Recuerdo mi primer empleo. Fue, por enchufe. Terminaban los años setenta y comenzaban los ochenta. Yo, tenía dieciocho años, y muy poca experiencia de la vida. Una visión romántica e idealizada del mundo real, me acompañaban.
Mi madre tenía un primo que poseía una fundición de metales no férreos ,y un almacén en el que guardaba dichos productos ya fundidos. Se trataba del tío Ramón. De mi tío Ramón. El jefe de la empresa, al que yo solo había visto y tratado en los actos puntuales, como bodas, comuniones, y otros actos sociofamiliares. No le conocía pues.

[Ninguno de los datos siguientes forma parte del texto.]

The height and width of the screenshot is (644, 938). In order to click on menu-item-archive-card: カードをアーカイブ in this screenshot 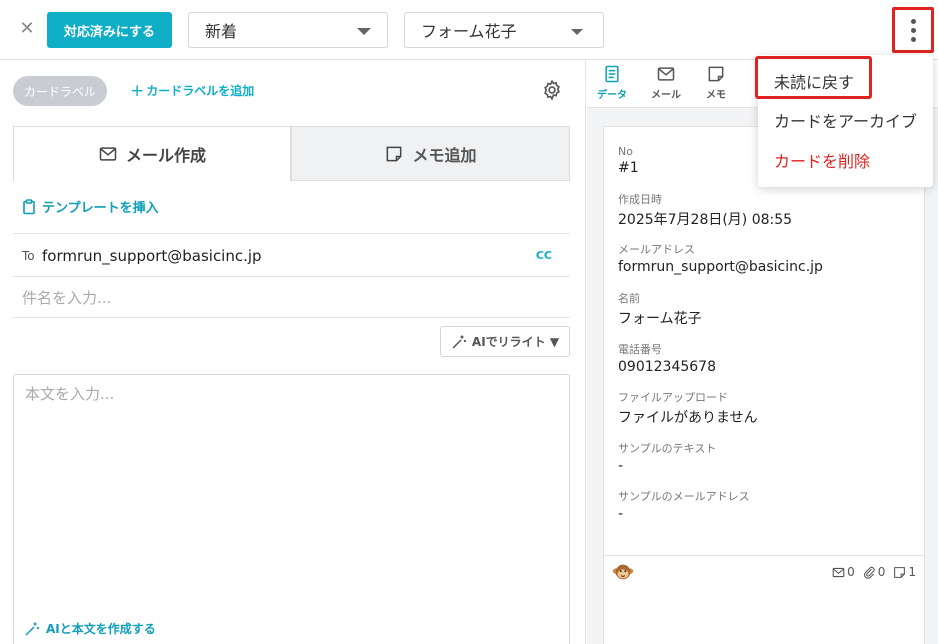, I will do `click(846, 120)`.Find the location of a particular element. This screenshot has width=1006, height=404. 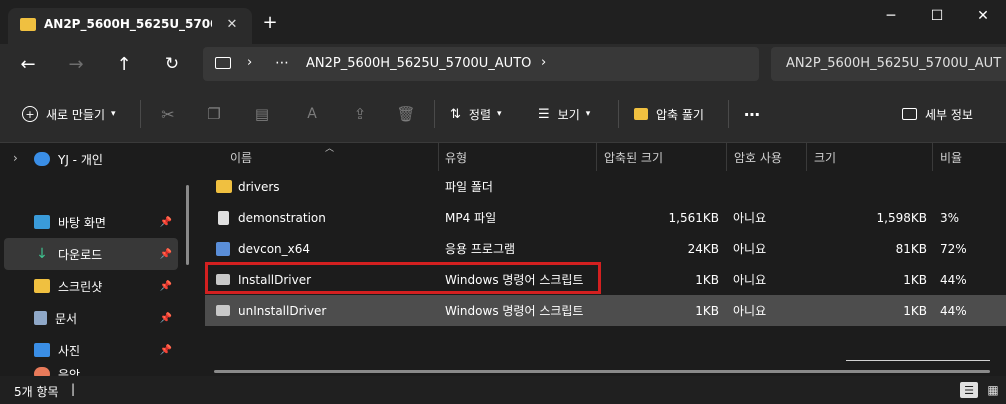

sidebar-item-onedrive: › YJ - 개인 is located at coordinates (91, 159).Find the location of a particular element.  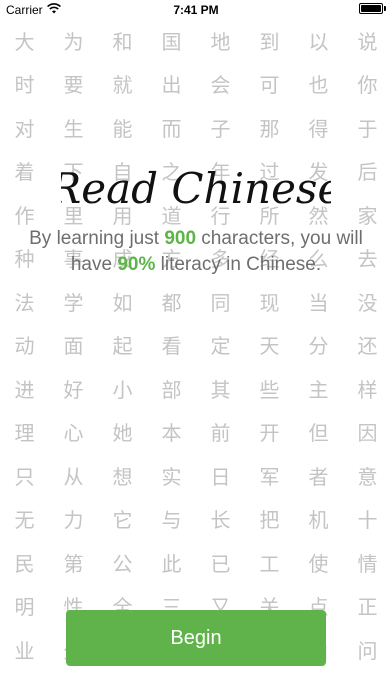

background-character: 出 is located at coordinates (172, 86).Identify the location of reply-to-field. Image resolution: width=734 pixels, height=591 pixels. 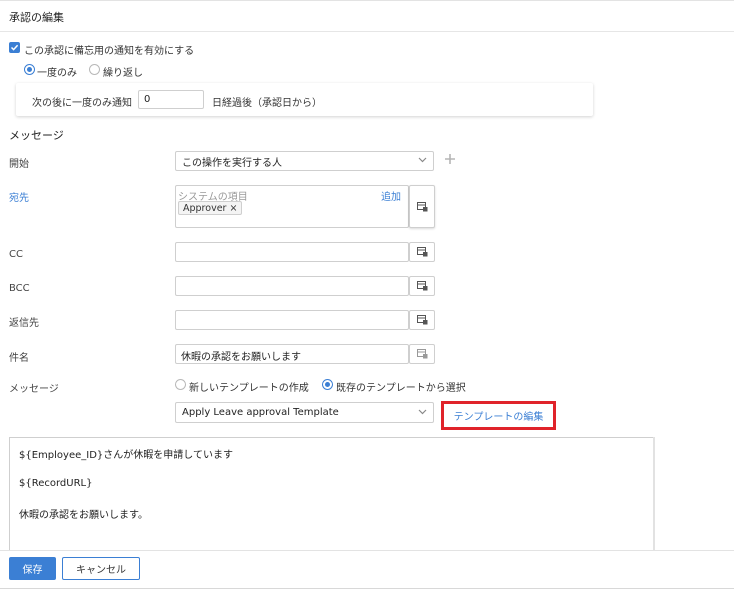
(292, 320).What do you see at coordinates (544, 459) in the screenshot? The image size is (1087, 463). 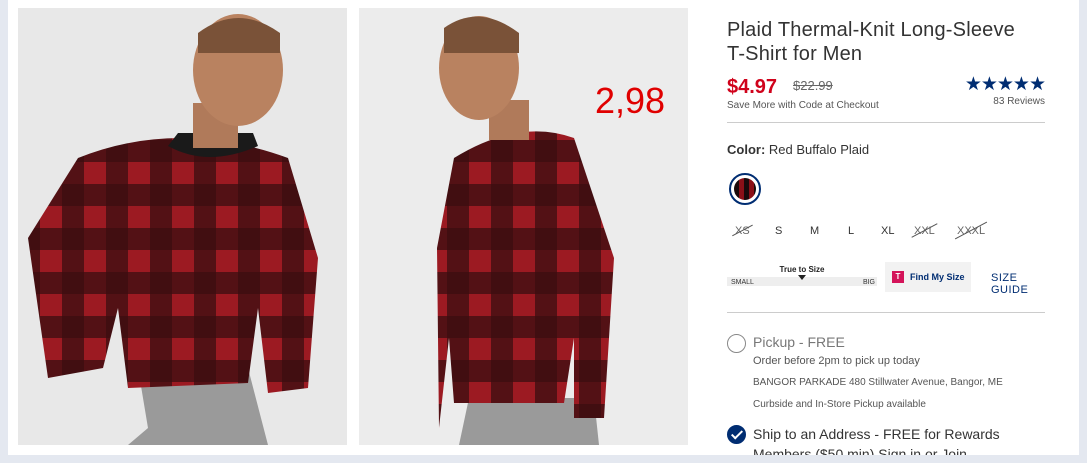 I see `bottom-edge` at bounding box center [544, 459].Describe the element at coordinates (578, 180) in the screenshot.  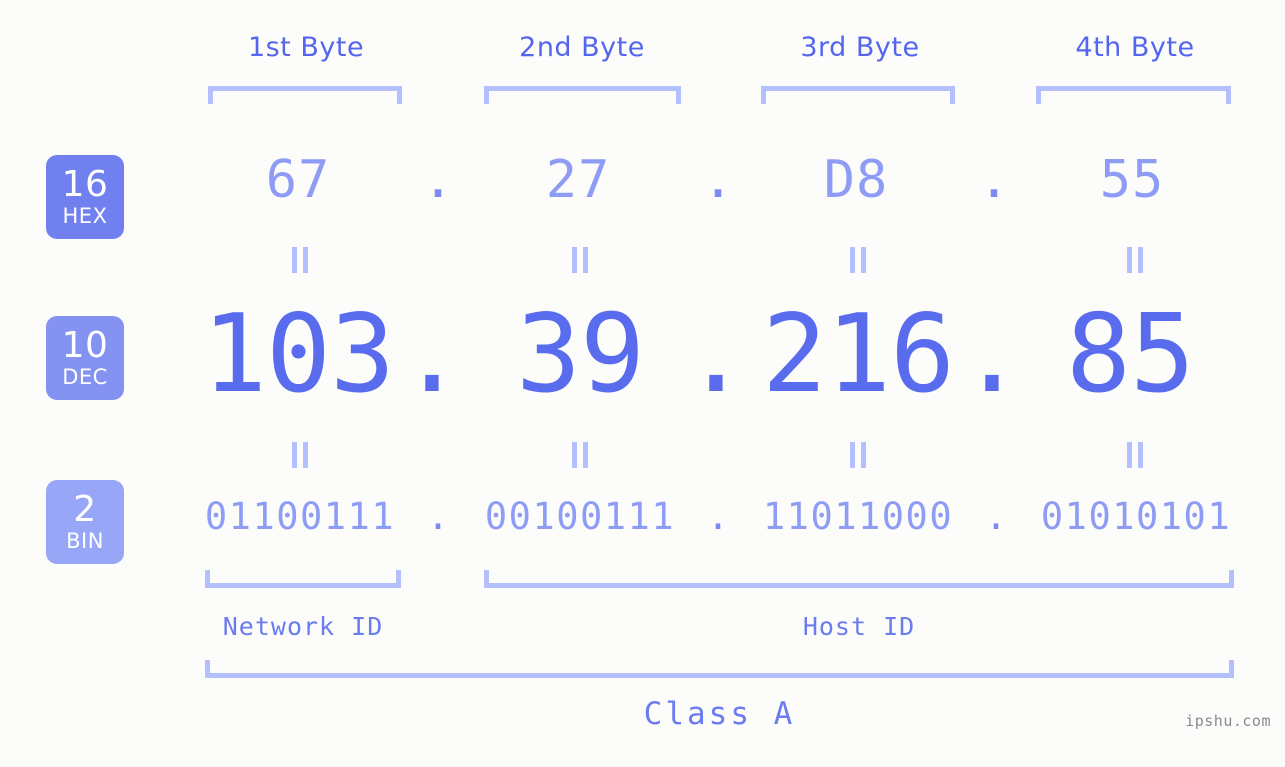
I see `hex-octet-2: 27` at that location.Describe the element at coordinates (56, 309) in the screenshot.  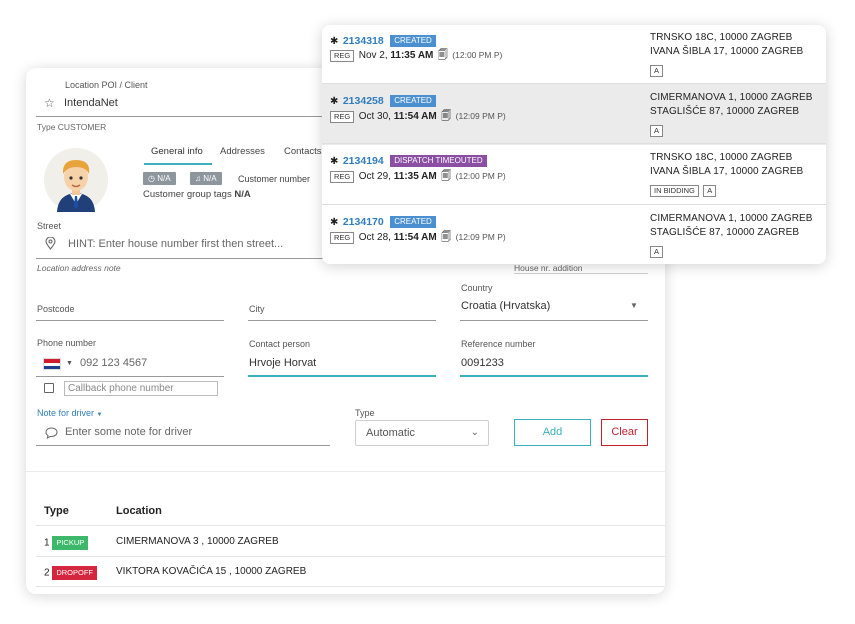
I see `postcode-field: Postcode` at that location.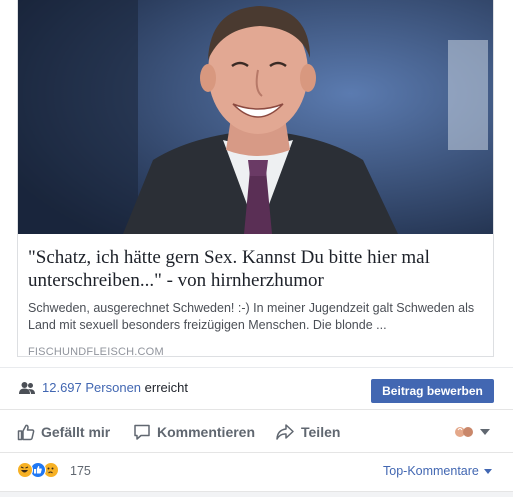 Image resolution: width=513 pixels, height=497 pixels. Describe the element at coordinates (206, 432) in the screenshot. I see `comment-label: Kommentieren` at that location.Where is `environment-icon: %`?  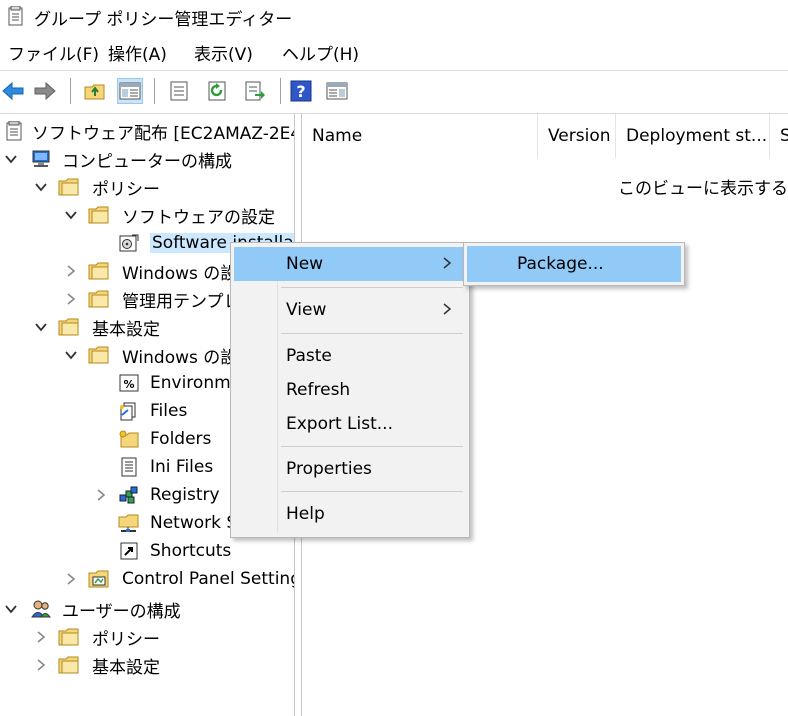 environment-icon: % is located at coordinates (129, 383).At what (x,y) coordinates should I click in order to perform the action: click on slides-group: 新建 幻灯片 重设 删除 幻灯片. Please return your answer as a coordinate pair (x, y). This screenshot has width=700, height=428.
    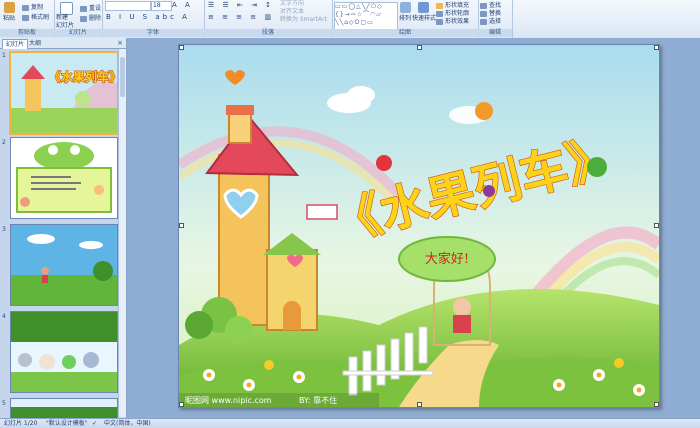
    Looking at the image, I should click on (78, 19).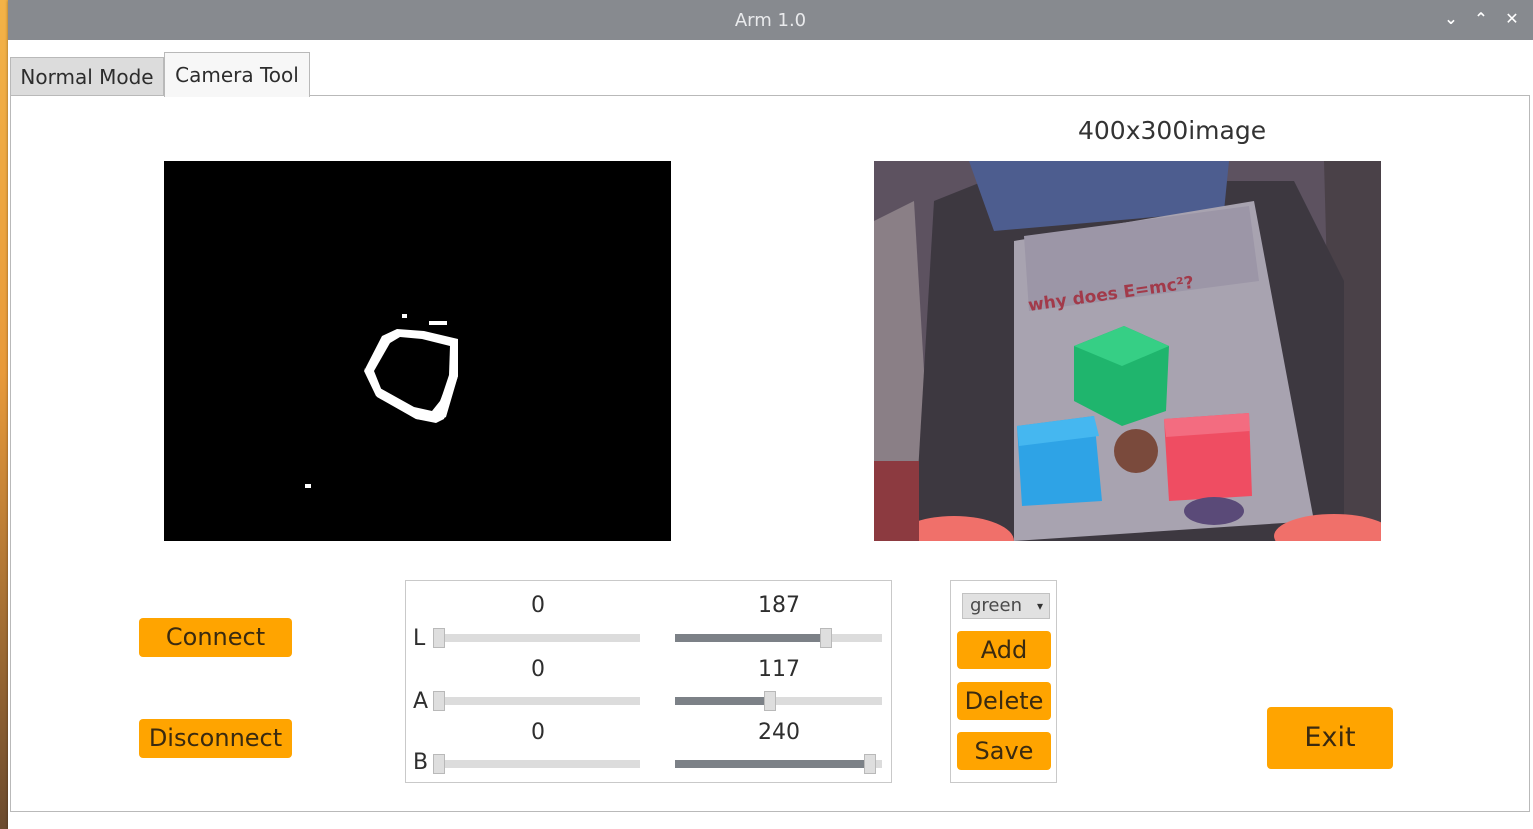 Image resolution: width=1533 pixels, height=829 pixels. Describe the element at coordinates (1004, 701) in the screenshot. I see `delete-button: Delete` at that location.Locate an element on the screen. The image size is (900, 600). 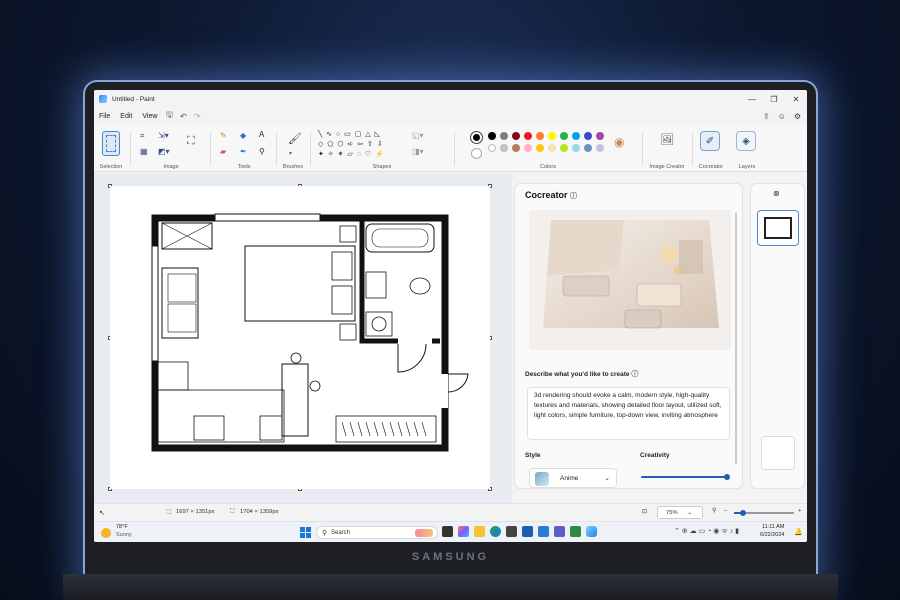
color-picker-icon: ✒ is located at coordinates (244, 152).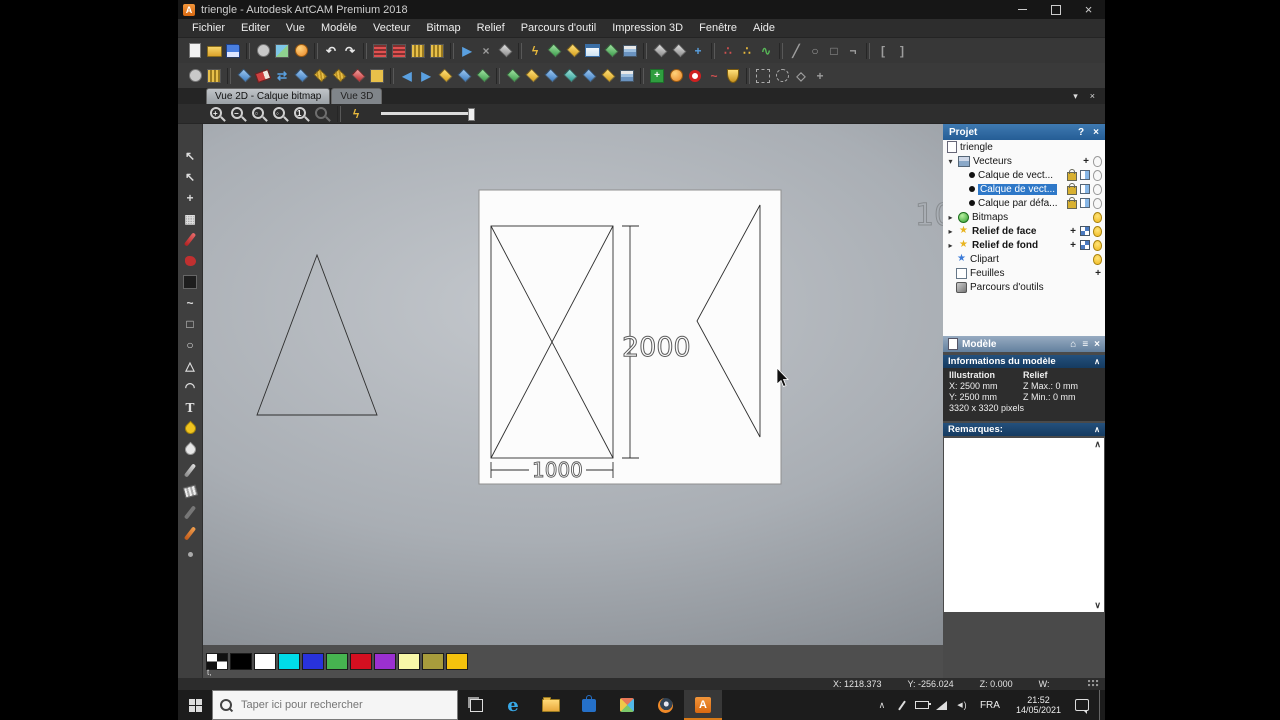  I want to click on tree-item-label: Relief de fond, so click(1005, 246).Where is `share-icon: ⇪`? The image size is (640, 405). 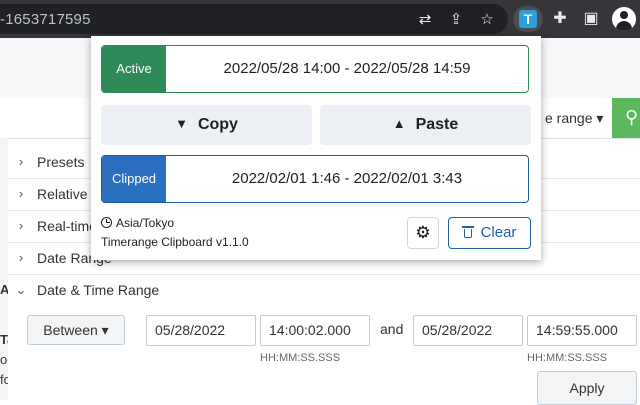 share-icon: ⇪ is located at coordinates (456, 20). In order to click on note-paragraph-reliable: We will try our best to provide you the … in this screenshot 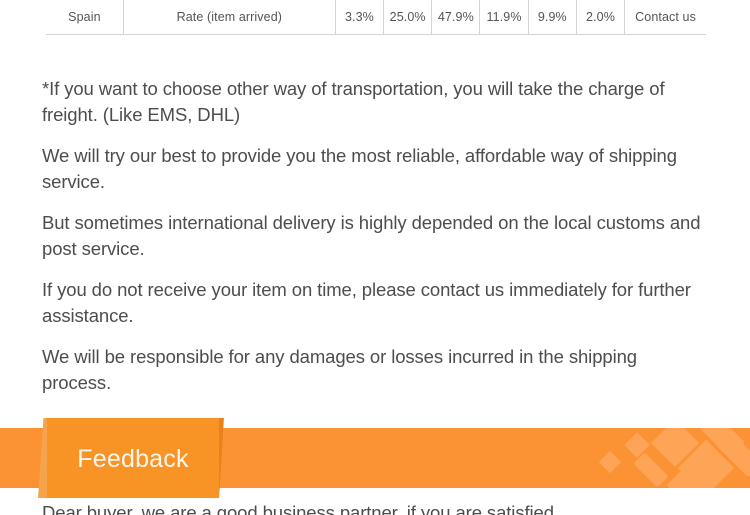, I will do `click(360, 168)`.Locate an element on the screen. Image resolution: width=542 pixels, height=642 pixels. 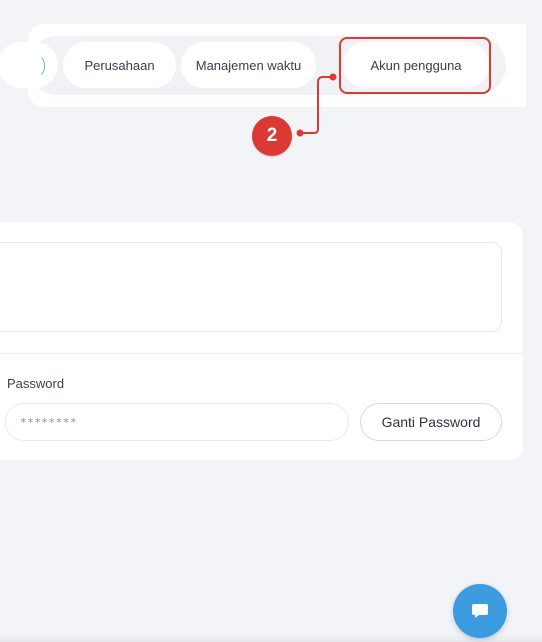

Y mi tío Ramón le dijo a mi madre que yo podría formar parte de su empresa, y que iría destinado a las oficinas del almacén.
Pero lo cierto era que iba pasando el tiempo, y de oficinas, nada. Yo era un obrero más, en un almacén de uralita con unas temperaturas extremas, haciendo de los peores trabajos, y levantando cajas de una media de cuarenta kgs por unidad. El último, o de los últimos monos de la empresa. Fuerte decepción personal.
Un servidor, que había sido un excelente estudiante, y que por vicisitudes del destino no pude acceder a la Universidad, me encontré casi sin tiempo de digerir nada, con toda aquella precariedad y negativa sorpresa laboral.
Entonces, pensé en mi tío Ramón. ¿Por qué ya no solo no es que no me promocionaba en la empresa colocándome en las oficinas, -como le aseguró a mi madre-, y por qué no se notaba en absoluto el afecto que un tío debe por tal condición a un sobrino? Sencillamente, nada entendía. Aunque, podía sospechar las razones.
Mi tío Ramón era un hombre muy limitado intelectualmente,-hijo de un hornero-, al que la empresa le venía grande, y que otras personas cubrían sus carencias más que flagrantes para poder dirigir aquello. Pero, sobre todo, era un perfecto déspota. Egoísta. Nos tenía a los trabajadores en medio de la huerta, con un frío pelón, hasta que él llegaba con casi veinte minutos de retraso, a pesar de vivir en el mismo pueblo donde estaba el almacén, a bordo de un flamante Mercedes. Y había que aparcarle el coche y todo.
Su distancia hacia mí, no sólo no la entendía, sino que me resultaba irritante por absurda. Y , sinceramente, llamarle tío Ramón me producía, visto lo visto, una gran incomodidad. Ni por asomo se comportaba como tal. Se hacía el loco.
Hasta que, un día, me sinceré con él de un modo que no esperaba seguramente mi tío, ni por asomo. Me dirigí sin ninguna maldad hacia él y con toda la sinceridad en mi ánimo, y a corazón abierto le propuse si por favor me dejaba llamarle señor Lozano en vez de tío Ramón, dado que me sentía mucho más cómodo y real dirigiéndome a él de la primera de las maneras. Sin ser consciente , le estaba soltando un sutil bofetón.
El tío Ramón, se enfadó. Me dijo que, ¡ni hablar! Que yo era su sobrino, y que él era mi tío Ramón. De modo, que de señor Lozano, nada de nada. Yo, me alejé y guardé silencio.
A partir de aquel día, la mirada de aquel hombre hacia mí, cambió bastante. A pesar de que siguió tratándome como un mero trabajador más, por adentro le bullía la sangre. Con toda mi dura sinceridad, yo le había cuestionado su parentesco afectivo. Y al muy hipócrita, aquello le había sentado peor que una patada en los mismísimos.